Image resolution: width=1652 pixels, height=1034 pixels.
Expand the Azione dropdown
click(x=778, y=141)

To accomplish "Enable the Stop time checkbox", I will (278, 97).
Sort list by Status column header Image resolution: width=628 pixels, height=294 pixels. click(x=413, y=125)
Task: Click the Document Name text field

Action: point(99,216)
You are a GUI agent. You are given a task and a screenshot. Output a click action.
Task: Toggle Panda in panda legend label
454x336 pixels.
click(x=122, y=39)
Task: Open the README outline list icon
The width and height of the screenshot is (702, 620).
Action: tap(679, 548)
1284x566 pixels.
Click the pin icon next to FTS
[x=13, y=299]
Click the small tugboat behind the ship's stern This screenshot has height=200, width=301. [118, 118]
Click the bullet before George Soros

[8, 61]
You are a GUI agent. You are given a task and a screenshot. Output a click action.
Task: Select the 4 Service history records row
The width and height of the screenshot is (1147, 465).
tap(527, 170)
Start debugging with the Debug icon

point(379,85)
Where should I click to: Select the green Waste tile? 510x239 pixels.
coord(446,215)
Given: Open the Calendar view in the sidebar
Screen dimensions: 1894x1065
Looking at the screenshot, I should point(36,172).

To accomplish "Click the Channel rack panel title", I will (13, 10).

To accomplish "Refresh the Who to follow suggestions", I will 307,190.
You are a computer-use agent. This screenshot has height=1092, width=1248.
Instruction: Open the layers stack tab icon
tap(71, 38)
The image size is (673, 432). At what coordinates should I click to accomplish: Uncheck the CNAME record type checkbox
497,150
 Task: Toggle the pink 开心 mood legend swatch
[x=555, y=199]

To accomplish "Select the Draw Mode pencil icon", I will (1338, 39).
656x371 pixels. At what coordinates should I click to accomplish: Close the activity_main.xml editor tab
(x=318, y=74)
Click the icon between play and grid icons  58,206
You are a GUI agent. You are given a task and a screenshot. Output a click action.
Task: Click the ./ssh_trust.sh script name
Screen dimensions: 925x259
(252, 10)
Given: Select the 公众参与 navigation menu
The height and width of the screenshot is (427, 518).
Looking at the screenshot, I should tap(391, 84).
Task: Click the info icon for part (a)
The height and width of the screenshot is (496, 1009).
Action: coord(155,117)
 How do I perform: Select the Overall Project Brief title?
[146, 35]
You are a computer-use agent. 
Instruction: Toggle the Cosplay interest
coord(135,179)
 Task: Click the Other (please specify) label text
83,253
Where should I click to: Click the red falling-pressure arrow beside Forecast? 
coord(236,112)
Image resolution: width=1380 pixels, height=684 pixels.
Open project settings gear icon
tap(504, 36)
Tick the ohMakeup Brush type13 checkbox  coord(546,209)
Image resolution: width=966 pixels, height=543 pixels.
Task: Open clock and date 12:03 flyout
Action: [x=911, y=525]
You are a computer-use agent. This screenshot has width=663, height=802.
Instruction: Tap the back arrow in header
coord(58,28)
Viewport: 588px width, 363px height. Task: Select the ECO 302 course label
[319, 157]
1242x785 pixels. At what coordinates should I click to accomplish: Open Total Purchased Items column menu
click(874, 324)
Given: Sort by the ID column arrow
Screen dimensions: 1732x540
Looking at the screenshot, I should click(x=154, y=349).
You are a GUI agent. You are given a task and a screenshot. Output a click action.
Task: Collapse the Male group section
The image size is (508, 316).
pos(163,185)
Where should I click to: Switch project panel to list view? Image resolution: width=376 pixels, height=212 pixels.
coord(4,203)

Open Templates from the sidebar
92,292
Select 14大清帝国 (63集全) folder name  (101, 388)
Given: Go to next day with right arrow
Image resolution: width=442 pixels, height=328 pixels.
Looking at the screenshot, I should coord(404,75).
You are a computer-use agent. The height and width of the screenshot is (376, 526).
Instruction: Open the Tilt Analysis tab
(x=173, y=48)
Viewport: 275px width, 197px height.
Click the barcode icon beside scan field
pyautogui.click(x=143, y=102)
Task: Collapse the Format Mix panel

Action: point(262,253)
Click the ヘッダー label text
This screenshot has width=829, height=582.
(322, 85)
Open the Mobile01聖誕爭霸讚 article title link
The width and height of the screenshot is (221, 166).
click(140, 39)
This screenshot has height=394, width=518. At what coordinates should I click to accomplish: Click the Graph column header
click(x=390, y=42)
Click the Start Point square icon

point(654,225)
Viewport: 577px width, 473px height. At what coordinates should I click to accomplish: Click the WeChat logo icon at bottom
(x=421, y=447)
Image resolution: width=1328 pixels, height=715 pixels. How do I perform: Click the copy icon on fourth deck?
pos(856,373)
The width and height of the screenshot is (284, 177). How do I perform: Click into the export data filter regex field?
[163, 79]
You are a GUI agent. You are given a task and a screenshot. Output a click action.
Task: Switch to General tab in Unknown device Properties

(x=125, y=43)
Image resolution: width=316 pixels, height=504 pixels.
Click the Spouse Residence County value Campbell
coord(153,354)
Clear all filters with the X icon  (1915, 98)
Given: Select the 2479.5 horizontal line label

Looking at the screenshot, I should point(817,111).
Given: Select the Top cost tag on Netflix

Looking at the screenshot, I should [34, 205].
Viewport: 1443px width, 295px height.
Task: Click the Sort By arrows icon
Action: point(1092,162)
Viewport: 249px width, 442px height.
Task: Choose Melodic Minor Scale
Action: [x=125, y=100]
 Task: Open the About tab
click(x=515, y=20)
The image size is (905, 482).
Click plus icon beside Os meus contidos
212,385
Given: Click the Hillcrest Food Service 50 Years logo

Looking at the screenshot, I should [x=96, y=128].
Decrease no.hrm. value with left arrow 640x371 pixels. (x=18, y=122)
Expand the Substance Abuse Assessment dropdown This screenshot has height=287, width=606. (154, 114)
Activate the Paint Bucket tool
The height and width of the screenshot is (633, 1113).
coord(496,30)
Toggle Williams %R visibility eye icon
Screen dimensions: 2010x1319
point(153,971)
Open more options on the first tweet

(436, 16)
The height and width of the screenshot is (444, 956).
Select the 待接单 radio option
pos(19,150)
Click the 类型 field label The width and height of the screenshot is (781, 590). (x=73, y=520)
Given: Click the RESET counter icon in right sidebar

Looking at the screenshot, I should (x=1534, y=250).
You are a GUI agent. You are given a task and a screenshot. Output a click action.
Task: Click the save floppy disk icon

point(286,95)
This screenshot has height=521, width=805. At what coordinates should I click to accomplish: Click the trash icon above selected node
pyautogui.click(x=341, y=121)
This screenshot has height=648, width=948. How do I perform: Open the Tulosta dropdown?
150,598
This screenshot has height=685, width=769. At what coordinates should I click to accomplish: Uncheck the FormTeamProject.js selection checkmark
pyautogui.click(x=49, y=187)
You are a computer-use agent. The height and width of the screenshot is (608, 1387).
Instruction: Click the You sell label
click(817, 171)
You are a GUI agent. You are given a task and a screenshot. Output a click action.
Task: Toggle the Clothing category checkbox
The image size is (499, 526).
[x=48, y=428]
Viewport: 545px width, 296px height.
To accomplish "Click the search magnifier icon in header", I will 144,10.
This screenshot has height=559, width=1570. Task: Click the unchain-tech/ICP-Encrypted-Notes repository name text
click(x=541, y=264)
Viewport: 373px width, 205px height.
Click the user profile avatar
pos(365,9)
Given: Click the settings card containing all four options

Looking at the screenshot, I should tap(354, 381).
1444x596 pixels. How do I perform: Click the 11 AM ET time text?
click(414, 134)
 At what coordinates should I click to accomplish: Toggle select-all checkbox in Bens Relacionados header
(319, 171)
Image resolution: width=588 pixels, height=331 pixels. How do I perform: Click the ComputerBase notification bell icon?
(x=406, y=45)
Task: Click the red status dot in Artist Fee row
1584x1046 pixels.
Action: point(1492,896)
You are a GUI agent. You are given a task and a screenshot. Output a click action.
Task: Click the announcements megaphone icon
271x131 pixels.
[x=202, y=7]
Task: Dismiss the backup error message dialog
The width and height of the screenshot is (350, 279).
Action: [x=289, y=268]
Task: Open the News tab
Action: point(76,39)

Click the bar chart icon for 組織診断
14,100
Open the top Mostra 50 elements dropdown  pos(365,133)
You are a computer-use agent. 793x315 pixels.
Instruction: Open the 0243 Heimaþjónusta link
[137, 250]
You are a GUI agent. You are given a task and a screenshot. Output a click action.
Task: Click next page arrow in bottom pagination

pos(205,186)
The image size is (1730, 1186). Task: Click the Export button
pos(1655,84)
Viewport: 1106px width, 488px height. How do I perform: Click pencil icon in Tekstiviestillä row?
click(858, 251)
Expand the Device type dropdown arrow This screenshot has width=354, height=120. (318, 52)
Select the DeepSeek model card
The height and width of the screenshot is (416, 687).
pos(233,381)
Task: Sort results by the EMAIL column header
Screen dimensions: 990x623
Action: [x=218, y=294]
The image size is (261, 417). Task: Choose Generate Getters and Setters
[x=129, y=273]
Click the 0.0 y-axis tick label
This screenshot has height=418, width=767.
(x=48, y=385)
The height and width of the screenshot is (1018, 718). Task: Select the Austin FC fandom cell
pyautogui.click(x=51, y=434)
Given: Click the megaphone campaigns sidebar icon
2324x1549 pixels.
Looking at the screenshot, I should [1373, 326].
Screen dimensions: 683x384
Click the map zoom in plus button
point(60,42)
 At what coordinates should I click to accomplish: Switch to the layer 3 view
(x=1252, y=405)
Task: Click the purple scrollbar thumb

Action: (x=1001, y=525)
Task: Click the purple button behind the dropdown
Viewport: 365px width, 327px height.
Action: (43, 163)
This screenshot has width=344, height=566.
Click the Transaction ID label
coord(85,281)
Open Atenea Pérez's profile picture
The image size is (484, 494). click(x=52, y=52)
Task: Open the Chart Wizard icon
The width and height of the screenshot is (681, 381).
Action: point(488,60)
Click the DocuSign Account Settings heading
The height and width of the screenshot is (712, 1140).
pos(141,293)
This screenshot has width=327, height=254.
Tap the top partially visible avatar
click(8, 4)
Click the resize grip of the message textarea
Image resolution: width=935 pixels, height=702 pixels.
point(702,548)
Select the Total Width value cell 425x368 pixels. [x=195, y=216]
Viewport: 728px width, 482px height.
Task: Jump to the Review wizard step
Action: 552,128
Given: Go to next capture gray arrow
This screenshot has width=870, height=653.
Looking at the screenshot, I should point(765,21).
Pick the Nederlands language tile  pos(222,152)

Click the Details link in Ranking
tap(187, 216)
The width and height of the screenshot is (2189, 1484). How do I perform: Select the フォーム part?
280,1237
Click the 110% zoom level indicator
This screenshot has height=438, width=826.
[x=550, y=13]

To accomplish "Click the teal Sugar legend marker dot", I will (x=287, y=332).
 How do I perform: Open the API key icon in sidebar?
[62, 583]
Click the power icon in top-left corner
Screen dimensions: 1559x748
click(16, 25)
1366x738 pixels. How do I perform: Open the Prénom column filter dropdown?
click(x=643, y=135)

++++++++++++++++++++

SET TASK =
Copy out the items word for word, starting at the line that contains "1366x738 pixels. How" and ending at the final line of the items.

ANSWER FOR THE TASK =
1366x738 pixels. How do I perform: Open the Prénom column filter dropdown?
click(x=643, y=135)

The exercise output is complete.